- PROBLEM DESCRIPTION
Rewrite the entries from the line that contains "Collapse the Hotspots List tree" through the end of the entries, replacing "label text" with "caption" and changing nothing else. Omit the pictures from your answer.

— Start —

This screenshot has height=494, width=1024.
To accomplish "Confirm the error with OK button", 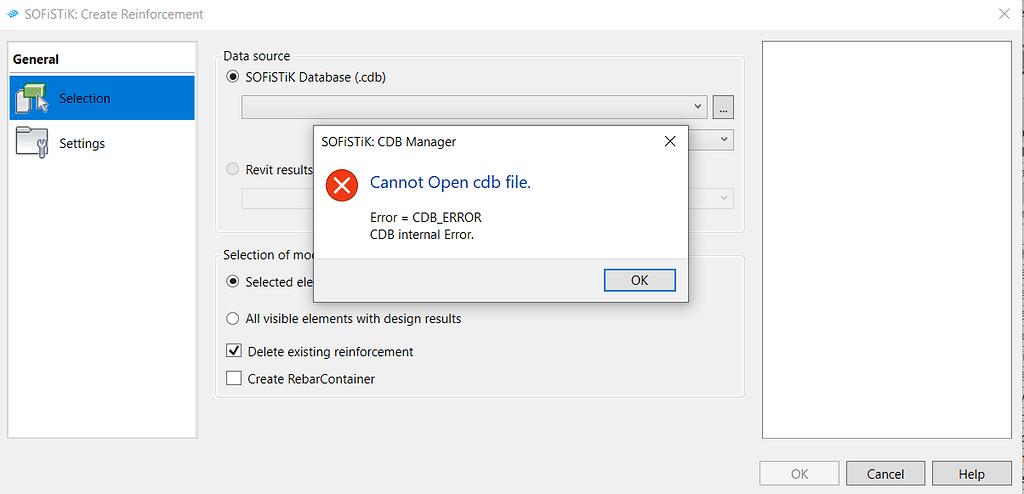I will [639, 280].
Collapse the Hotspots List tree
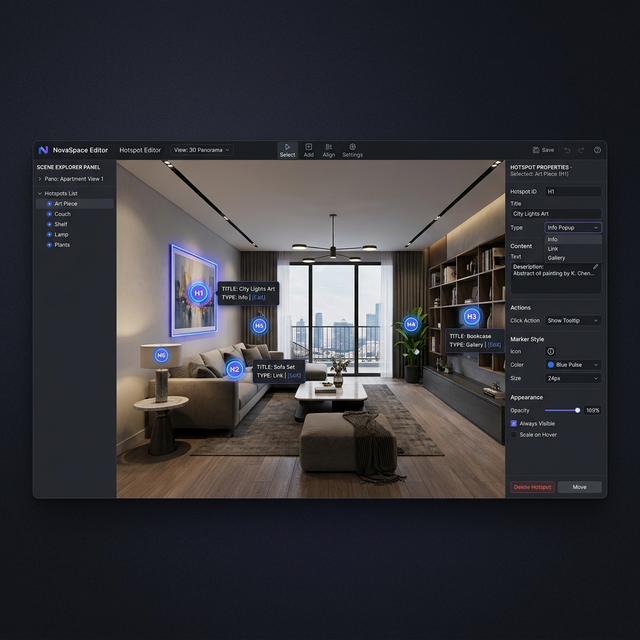This screenshot has height=640, width=640. pos(40,193)
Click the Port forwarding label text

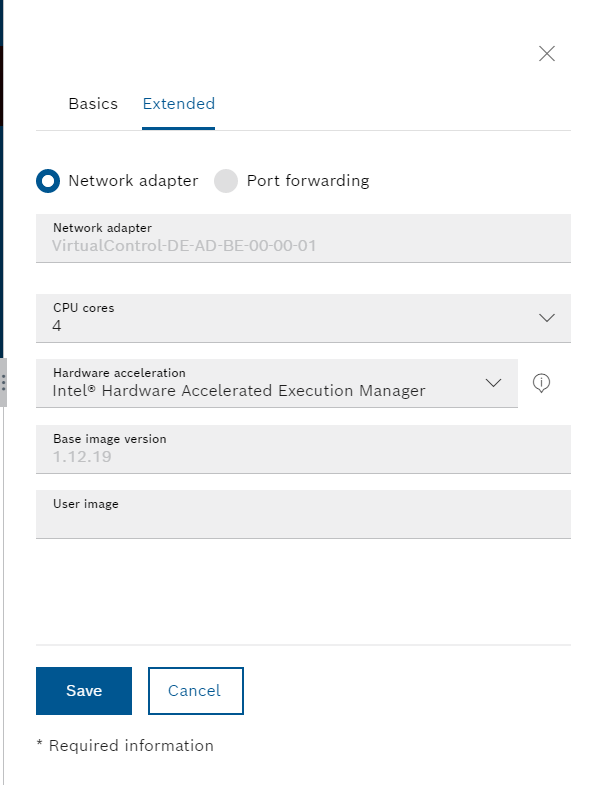click(x=308, y=181)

— End —

- PROBLEM SOLUTION
Collapse the Hotspots List tree
This screenshot has height=640, width=640. pos(40,193)
Click the Port forwarding caption

click(x=308, y=181)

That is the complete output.